Text section:
= = =

Note that, eventhough i’m calculating a Hessian, it is still only first-order autodiff needed as I have the vector-valued function which computes the gradients manually coded too. So I assume the code I need shouldnt be too different than the above? I’m just not sure how to extend it for a matrix (Jacobian) output.
Also - I forgot to say that currently (as a first step) i’m only interested in calculating the * diagonal * of the Jacobian - not sure if this makes things any easier (or less computationally intense) from an autodiff standpoint?
OK so I have since tried to get the following to get the first-order derivatives (only diagonal of Hessian needed, which as I mentioned is still using first-order reverse-mode autodiff as I have the gradient function hard-coded):
for (int i = 0; i < n_params; i++) {
std::vector<stan::math::var> gradient_coeffs_var_temp;
gradient_coeffs_var_temp.push_back(theta_var_std[i]);
std::vector<double> gradient_coeffs_std_temp;
beta_grad_vec(i).grad(gradient_coeffs_var_temp, gradient_coeffs_std_temp);
stan::math::recover_memory();
out_mat(i, 2) = gradient_coeffs_std_temp[0]; // store output here
}
However - only the first one (i.e. i = 0) is correct - the rest are way off. It seems like “grad” doesnt like to be called more than once / recursively - as if I start with i = 1 then only that one is correct, etc - is there a way to call “grad” recursvely like this for a vector function?

= = =

Material supplied:
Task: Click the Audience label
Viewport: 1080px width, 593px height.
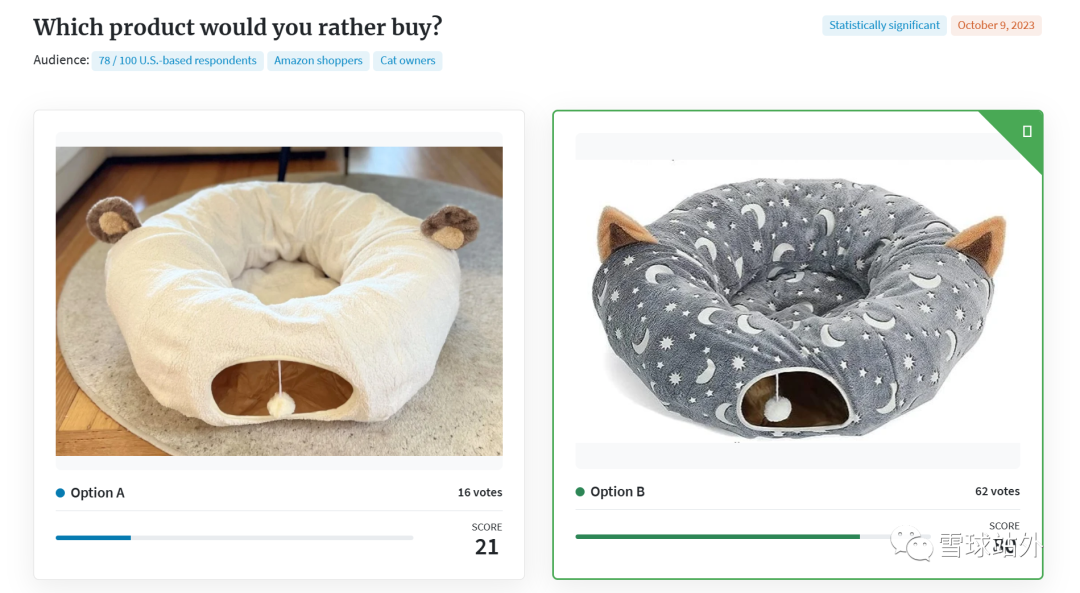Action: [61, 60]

= = =

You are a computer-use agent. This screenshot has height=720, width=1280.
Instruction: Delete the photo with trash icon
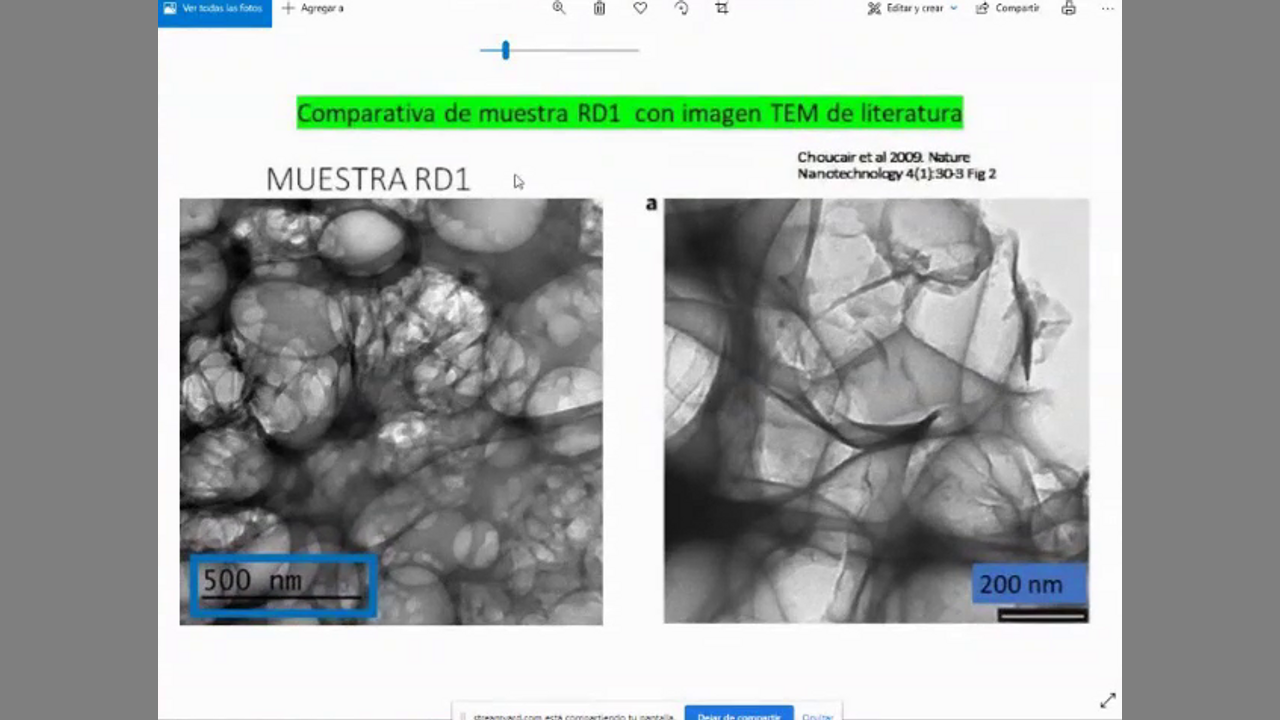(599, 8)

= = =

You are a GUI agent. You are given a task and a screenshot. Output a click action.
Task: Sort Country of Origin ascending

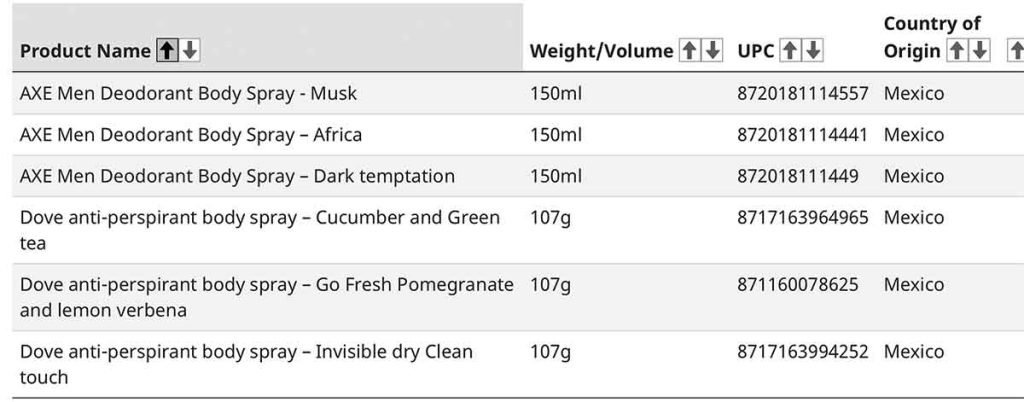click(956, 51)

= = =

Jobs:
(A) Summarize the forum post about computing a Hessian diagonal with autodiff in two sentences.
(B) Resume the forum post about computing a Hessian diagonal with autodiff after its last sentence, writing the next few sentences.

Expected answers:
(A) The writer is calculating a Hessian but needs only first-order reverse-mode autodiff because the gradient function is hand-coded, and as a first step wants only the diagonal. They tried a loop that calls "grad" once per parameter, but only the first result is correct, so they ask whether "grad" can be called repeatedly this way for a vector function.

(B)
Thanks @andrjohns@spinkney, I found the page on Jacobians with the link @andrjohns sent me (here) which is more relvant since i’ve got the gradient function manually coded. Will try and follow this and see if I can get it to work!
By the way - would it save any computation if I (somehow) only tell AD to work out the diagonal of the Jacobian as opposed to the entire matrix? if manually coding Jacobians (which I will do soon, just wanted to test things using AD first) then only computing the diagonal (often) can save a fair bit of computation - does it make any difference with AD?